Currently I have two 4TB disks in it that are mirrored. That means they contain the same data. This creates redundancy and helps protect your data. If one disk crashes you haven’t lost your stuff. You can just put in a new fresh disk and Synology NAS automatically copies content over to the new disk. It works out of the box with no effort on your part.
This is also a dumb way you could do backup if you wanted. Just pull out one of your disks can put in a fresh disk. Now the pulled out disk is essentially a backup. However ideally you backup through the USB interface to an external drive or over the network to another NAS.
What I would do different today
I have had my DS920+ for several year with two 4TB Seagate IronWolf disks and realize I am far away from blowing that space. It can fit four disks but several years in I am only using two of the slots. That makes me think that a DiskStation DS723+ would have been a perfectly fine choice.
Like many people I have a fear of getting something that isn’t big enough or high enough performance. In fact I was considering getting an even bigger NAS just in case. Total waste of money. Time and again when I have made more conservative choices I have found they have stood the test of time. For instance last time a built a PC for doing AI Art generation I went with previous generation microprocessor and motherboard from AMD. I figured that graphics card was the most important thing to spend money on. Turns out I was right. Going for a less powerful microprocessor never turned out to be a problem.
Anyway back to the NAS. You can upgrade a two-bay NAS a lot easier than you think. Say you got two 4TB disks in it like me and you want to double it to 8TB. All you need to do is pull out one disk and put in one of the 8TB disks. The content of the 4TB disk will be copied over. Once that is done, pull out the remaining 4TB disk and put in the 8TB disk. The first 8TB disk will copy its content into your empty 8TB disk.
At this point you have two 8TB disks in your NAS with minimum hassle. The 4TB disks you pulled out you can now use as external back that you keep in your fire safe box. Combined the 4TB disks is 8TB so they can be used to backup your NAS over the USB connection later.
You can get up to 20TB disks so I don’t think such a solution will be problem for most people.
But if you are more paranoid, just go for four bay DS923+ model.
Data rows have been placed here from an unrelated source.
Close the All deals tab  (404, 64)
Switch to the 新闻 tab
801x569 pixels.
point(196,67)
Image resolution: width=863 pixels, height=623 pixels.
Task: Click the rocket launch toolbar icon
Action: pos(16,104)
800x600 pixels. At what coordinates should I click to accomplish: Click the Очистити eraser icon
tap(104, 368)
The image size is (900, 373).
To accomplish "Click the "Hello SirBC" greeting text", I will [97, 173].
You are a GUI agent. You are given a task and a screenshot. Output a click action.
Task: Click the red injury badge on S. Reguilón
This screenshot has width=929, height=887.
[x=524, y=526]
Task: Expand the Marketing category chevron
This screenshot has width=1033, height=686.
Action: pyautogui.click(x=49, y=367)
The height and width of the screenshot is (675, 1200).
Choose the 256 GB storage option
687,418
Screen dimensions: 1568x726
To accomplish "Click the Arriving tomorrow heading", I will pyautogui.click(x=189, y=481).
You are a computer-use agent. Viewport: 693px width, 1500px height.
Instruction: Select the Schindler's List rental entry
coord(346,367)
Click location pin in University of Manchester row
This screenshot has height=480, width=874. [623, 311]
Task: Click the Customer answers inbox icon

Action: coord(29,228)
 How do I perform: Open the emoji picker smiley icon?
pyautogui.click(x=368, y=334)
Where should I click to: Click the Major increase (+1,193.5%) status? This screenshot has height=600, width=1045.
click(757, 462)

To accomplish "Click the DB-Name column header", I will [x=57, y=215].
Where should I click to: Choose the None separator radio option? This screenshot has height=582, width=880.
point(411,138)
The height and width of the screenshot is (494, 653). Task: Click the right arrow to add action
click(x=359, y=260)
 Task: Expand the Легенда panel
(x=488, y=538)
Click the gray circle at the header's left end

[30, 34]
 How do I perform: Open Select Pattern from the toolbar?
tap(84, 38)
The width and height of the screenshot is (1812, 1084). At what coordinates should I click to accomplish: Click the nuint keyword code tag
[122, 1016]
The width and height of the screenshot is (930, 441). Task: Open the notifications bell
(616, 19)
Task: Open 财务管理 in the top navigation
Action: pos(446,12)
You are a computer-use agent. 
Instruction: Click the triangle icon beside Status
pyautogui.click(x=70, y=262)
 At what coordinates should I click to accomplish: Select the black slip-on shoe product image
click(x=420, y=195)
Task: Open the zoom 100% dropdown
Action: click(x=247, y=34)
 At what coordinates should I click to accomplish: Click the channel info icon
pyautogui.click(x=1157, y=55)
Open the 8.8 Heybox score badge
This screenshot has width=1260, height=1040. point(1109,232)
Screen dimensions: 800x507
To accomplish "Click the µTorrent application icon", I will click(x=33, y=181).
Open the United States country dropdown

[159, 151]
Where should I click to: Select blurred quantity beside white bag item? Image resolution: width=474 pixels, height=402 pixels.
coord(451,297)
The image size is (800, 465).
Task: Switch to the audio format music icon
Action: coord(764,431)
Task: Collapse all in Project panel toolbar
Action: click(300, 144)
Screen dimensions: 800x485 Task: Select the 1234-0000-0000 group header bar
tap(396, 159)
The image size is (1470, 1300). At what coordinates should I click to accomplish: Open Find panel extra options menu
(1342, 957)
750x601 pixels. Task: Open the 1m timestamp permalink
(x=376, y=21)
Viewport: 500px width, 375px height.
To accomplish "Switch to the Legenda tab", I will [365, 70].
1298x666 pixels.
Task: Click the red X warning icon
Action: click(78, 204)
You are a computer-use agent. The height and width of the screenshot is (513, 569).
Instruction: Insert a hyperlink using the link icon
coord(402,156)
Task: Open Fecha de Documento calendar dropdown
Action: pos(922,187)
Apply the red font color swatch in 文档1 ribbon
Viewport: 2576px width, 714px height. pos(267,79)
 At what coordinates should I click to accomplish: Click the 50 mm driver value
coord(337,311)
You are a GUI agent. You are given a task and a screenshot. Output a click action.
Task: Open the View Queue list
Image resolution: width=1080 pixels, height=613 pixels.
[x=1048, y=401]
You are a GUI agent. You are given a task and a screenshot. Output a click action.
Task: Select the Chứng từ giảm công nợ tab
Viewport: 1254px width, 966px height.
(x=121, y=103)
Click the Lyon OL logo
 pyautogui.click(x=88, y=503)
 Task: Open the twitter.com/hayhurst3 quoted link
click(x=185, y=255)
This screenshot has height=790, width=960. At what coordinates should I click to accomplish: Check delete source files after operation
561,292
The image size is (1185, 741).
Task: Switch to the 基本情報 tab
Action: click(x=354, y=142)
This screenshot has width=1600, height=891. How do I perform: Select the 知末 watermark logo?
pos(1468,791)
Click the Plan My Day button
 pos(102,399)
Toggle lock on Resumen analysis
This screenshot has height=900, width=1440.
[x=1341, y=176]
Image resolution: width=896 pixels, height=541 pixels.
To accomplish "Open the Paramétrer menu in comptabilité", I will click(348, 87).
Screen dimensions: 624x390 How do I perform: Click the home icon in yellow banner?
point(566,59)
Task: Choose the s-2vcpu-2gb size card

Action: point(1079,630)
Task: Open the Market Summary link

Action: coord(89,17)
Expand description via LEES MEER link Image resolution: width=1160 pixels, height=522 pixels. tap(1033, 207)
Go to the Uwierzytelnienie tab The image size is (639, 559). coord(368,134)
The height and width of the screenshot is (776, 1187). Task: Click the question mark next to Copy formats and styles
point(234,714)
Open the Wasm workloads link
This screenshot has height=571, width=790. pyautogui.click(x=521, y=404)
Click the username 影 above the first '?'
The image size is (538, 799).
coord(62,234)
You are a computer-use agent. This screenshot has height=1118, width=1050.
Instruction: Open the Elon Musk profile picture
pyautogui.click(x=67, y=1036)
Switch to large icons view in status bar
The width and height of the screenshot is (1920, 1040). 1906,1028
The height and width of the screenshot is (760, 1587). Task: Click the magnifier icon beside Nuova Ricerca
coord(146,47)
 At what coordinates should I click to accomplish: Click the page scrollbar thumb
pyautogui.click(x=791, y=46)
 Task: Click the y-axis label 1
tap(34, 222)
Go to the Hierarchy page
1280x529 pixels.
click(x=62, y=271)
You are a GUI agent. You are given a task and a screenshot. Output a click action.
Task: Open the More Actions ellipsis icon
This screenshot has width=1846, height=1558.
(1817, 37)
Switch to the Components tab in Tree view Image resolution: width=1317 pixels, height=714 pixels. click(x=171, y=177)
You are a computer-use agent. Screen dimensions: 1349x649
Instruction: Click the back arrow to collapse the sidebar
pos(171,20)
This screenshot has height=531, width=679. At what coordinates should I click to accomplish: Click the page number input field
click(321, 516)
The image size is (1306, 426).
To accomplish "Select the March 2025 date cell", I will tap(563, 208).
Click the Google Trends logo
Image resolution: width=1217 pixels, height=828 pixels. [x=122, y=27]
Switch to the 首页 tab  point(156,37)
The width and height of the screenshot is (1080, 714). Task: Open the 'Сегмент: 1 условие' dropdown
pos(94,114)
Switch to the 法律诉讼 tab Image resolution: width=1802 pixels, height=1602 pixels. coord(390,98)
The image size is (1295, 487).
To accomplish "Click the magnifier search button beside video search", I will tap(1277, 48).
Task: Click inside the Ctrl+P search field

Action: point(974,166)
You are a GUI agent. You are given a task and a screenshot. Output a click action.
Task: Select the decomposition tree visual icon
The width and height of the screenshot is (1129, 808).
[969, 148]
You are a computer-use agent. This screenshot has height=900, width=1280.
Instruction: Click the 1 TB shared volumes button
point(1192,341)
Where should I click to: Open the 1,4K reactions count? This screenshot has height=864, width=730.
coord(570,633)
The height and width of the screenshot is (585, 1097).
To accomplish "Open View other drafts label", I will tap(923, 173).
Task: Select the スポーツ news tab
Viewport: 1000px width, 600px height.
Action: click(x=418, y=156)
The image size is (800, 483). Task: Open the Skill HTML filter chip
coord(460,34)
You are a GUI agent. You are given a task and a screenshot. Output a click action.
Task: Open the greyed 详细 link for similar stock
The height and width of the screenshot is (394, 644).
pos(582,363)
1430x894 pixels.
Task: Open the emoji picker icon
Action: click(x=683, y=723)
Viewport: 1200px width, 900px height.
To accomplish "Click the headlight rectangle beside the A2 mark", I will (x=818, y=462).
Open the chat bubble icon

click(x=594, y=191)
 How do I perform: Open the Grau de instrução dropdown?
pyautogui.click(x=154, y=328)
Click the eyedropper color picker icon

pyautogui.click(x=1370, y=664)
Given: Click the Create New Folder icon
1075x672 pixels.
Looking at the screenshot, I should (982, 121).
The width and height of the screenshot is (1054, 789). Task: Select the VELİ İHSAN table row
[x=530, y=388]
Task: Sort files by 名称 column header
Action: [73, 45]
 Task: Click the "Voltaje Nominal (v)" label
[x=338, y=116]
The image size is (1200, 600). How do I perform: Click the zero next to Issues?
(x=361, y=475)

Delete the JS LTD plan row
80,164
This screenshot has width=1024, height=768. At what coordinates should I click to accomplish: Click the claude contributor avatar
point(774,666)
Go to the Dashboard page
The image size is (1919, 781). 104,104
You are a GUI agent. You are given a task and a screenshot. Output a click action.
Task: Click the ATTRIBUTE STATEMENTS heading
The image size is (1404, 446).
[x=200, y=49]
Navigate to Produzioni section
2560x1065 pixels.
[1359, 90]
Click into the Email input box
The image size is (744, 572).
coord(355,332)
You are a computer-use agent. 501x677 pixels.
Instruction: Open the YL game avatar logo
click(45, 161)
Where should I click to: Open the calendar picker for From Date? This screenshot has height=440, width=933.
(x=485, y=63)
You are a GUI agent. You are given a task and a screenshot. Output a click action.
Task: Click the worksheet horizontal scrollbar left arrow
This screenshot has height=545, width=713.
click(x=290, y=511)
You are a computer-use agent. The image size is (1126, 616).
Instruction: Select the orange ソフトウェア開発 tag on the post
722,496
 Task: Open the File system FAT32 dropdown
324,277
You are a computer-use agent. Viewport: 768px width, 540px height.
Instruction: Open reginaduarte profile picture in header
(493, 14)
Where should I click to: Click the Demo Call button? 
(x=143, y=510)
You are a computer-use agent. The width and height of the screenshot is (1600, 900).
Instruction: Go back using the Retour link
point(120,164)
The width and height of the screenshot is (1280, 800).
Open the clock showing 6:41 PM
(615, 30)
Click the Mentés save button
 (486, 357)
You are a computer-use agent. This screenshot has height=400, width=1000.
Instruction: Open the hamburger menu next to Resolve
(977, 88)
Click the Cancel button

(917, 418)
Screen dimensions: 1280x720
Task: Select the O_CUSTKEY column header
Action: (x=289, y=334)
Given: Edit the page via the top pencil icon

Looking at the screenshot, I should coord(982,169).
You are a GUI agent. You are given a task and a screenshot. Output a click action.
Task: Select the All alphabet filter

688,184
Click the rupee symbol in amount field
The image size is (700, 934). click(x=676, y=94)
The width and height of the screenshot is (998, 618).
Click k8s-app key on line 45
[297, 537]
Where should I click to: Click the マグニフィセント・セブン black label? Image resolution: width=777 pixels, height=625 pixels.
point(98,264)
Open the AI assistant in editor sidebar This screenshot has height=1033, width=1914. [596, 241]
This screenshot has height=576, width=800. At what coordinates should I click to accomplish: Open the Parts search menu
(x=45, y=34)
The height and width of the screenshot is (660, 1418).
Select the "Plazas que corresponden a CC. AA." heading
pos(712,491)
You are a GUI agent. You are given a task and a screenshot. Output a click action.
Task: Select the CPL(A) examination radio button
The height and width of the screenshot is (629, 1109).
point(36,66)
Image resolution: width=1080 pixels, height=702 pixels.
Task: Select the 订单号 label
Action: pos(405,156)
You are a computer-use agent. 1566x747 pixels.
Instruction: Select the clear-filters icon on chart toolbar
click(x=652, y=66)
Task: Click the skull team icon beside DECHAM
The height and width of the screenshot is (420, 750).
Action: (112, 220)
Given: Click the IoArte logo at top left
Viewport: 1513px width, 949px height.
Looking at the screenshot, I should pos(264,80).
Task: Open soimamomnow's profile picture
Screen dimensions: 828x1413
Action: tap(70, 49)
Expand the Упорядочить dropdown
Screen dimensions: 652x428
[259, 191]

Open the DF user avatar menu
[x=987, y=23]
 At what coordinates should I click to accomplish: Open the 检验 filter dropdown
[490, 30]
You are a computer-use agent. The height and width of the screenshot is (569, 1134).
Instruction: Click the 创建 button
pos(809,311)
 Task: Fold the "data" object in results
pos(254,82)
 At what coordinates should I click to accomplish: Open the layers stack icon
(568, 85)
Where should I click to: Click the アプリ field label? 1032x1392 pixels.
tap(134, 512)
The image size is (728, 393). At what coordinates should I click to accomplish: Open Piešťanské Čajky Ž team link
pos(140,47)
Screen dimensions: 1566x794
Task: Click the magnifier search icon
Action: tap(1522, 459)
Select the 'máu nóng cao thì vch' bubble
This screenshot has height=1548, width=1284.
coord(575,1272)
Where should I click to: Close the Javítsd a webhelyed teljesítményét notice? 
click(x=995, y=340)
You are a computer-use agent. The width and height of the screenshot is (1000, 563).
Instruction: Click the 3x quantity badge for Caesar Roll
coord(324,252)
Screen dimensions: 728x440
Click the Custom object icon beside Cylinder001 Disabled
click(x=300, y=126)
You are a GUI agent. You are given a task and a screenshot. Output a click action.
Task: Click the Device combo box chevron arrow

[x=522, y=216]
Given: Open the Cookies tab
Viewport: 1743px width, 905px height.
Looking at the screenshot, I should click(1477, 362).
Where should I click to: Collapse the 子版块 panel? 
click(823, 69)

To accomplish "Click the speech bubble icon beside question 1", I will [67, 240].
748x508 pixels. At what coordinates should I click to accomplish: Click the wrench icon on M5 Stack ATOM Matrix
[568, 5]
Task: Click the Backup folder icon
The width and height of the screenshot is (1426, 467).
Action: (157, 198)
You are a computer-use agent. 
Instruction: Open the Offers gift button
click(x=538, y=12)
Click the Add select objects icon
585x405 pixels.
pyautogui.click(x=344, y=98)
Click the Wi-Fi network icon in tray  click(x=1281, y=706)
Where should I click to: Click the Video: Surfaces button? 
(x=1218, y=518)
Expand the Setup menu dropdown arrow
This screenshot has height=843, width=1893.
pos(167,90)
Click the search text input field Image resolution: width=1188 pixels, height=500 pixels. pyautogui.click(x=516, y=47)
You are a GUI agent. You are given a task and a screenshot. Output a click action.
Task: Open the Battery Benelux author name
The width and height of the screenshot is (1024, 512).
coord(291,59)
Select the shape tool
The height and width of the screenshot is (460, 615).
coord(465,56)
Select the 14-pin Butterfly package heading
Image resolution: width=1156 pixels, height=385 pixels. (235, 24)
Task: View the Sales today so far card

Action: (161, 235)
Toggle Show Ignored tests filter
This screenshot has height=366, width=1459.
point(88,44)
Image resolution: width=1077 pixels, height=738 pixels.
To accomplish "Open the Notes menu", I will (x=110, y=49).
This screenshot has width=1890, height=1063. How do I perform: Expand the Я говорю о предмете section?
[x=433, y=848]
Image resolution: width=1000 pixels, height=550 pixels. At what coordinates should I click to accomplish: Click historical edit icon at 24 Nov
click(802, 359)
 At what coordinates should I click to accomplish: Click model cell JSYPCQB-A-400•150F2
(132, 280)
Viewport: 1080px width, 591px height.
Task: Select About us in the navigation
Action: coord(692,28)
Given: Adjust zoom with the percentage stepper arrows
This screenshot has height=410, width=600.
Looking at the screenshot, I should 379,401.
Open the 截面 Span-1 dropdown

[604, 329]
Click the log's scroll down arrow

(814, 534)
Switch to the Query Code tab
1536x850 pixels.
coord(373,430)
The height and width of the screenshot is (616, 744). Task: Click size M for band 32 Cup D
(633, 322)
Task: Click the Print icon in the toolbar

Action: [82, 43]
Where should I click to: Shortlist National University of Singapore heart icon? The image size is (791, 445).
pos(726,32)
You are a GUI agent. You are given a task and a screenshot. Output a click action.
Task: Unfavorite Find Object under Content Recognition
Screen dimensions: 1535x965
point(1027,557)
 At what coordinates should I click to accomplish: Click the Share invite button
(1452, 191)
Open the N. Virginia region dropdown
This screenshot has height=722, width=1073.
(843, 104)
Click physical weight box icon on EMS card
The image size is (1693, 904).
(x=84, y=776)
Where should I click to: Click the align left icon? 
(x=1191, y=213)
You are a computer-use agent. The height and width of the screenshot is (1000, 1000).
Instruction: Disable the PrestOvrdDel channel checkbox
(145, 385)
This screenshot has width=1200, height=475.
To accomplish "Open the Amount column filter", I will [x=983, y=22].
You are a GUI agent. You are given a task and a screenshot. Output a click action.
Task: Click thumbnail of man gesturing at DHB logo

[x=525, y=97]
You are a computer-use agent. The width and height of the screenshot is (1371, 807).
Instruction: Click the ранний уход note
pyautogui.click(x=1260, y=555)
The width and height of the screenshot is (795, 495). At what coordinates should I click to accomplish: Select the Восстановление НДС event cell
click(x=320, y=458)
Just now that for most people that will be plenty for years to come.
What about using a PC as NAS?
You could in principle just build a PC and configure it to be a NAS, but I would not advise it. A Synology NAS just works out of the box. You can easily connect to it through a web browser. Setting up all the same with a PC and avoid screwing up something is more hassle.
Also getting the same kind of form factor is hard. A Synology NAS is very compact given the number of hard drives you can fit into it. Don’t underestimate the important of small form factors.
I once got a full tower PC model because I had the idea that I wanted something I could pack full of hard drives so I would never run out of space. But that thing became too heavy and clunky to deal with. Just selling it was tricky because it was simply hard to transport and move around.
Also if you stuff lots of drives inside one computer they cannot easily be used by other people. Also how do you backup a computer which has massive amounts of storage?
I think it is better to have your work computer have more moderate storage space and then move the stuff you don’t use often over to a NAS.
I recently bought a TerraMaster and it works just as easily, for less money. Very happy with it! Also, hard drives are relatively cheap these days - people might want to consider that.